Measured boot updates the PCRs in a sequence of operations: a very low level software routine, essentially part of the hardware, measures the UEFI firmware and option roms such as network interface cards (NICs) and storage controllers. The UEFI firmware measures the Master Boot Record and bootloader. The bootloader measures the kernel and related files. Other tools, such as Linux Integrity Measurement Architecture (IMA) can then measure the rest of the system. Measurement can include both files and configuration. Eight of the PCR registers are pre-defined for system use and eight are available for custom use by applications.
The TPM and PCR model is designed to make it impossible to modify PCR measurements without detection and very difficult to interfere with the measurement process without detection.

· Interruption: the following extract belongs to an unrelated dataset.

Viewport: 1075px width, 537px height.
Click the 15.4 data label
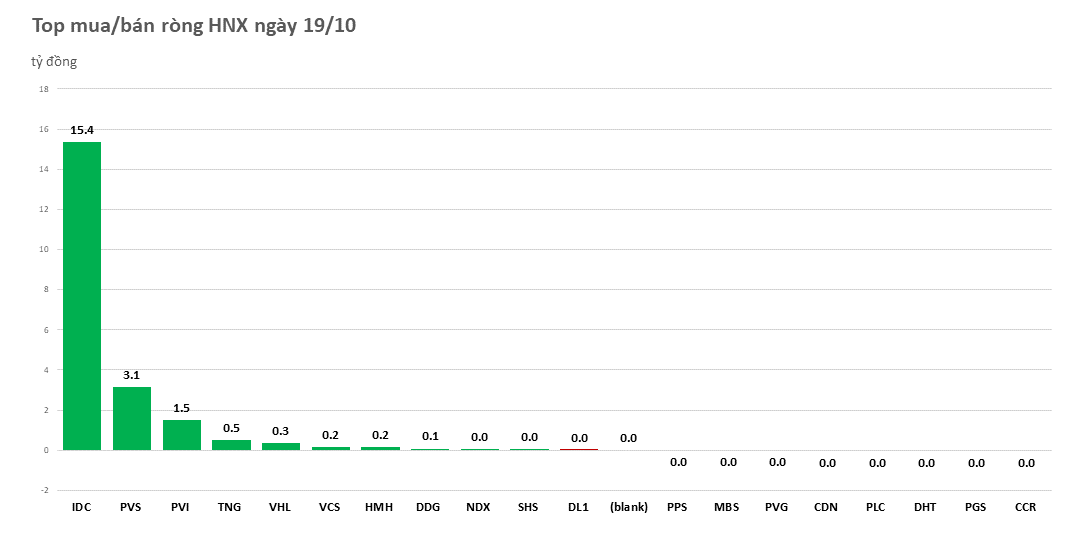coord(82,130)
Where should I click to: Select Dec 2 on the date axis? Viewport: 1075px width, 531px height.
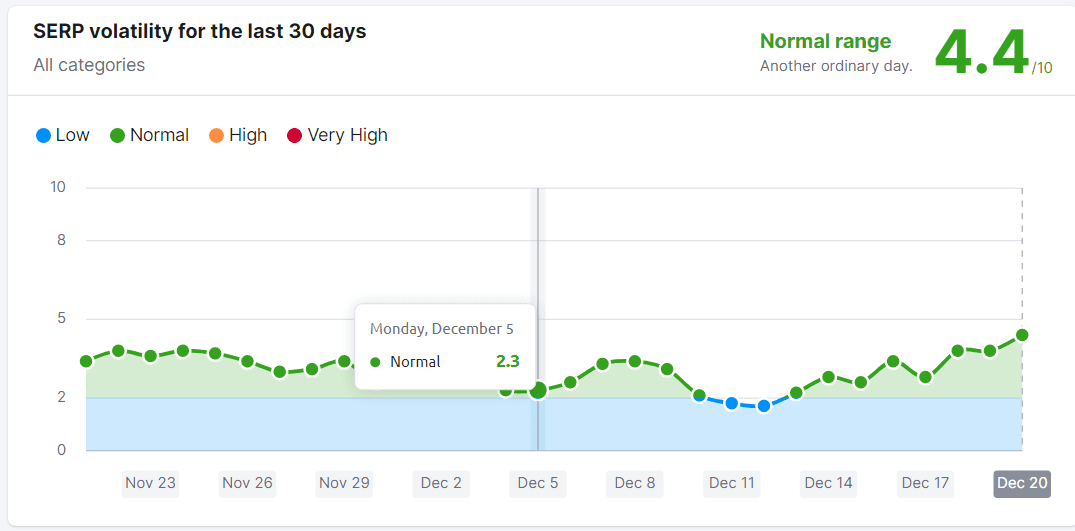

PCR measurements can be used for a variety of purposes, including local and remote attestation of the integrity of the system. They can also be used for sealing operations inside a TPM. In TPM sealing a TPM protected secret is further protected by a TPM policy that checks PCR values against approved values before decrypting the secret.
As a concrete example, using NBDE you can seal the LUKS password against PCRs 0, 2 and 7. This would measure the UEFI bios (PCR0), firmware on other devices in the system (PCR2), and secure boot (PCR7). The LUKS password would only be provided if the UEFI firmware had not been modified, other device firmware had not been modified, and secure boot were still enabled. Note that these checks are done inside the TPM. These measurements ensure that the firmware has not been corrupted and that no rootkits have been added. While not absolute protection, it can significantly improve the integrity of the system.
Note that this approach also protects from live image attacks where you boot from a live image, mount the existing system disk, and read information off of it. In this case the TPM2 sealing would detect the presence of new hardware in the system and refuse to provide the LUKS key.
In this example the operating system and applications can be updated without touching the TPM. Firmware can still be updated – this would require resealing the TPM with the new values.
As previously mentioned a set of PCRs are available for user applications. User applications can extend values into these PCRs which can then be used to verify application level integrity and used to seal secrets.
Any secrets can be protected using the approaches described here. SSL keys, SSH keys, software license keys and device access codes can all be protected by TPM. Crypto keys can be loaded directly from the TPM2 into memory and then wiped as soon as they are no longer needed; there is no reason for them to persist on disk.
In the case of a system compromise the entire TPM can be immediately wiped by issuing a TPM_reset command, making TPM protected secrets unavailable. Full details on the range of protections available using TPM2, PCRs, and sealing is available from the Trusted Computing Group at trustedcomputinggroup.org. Details on NBDE and the clevis framework are available at github.com/latchset/clevis.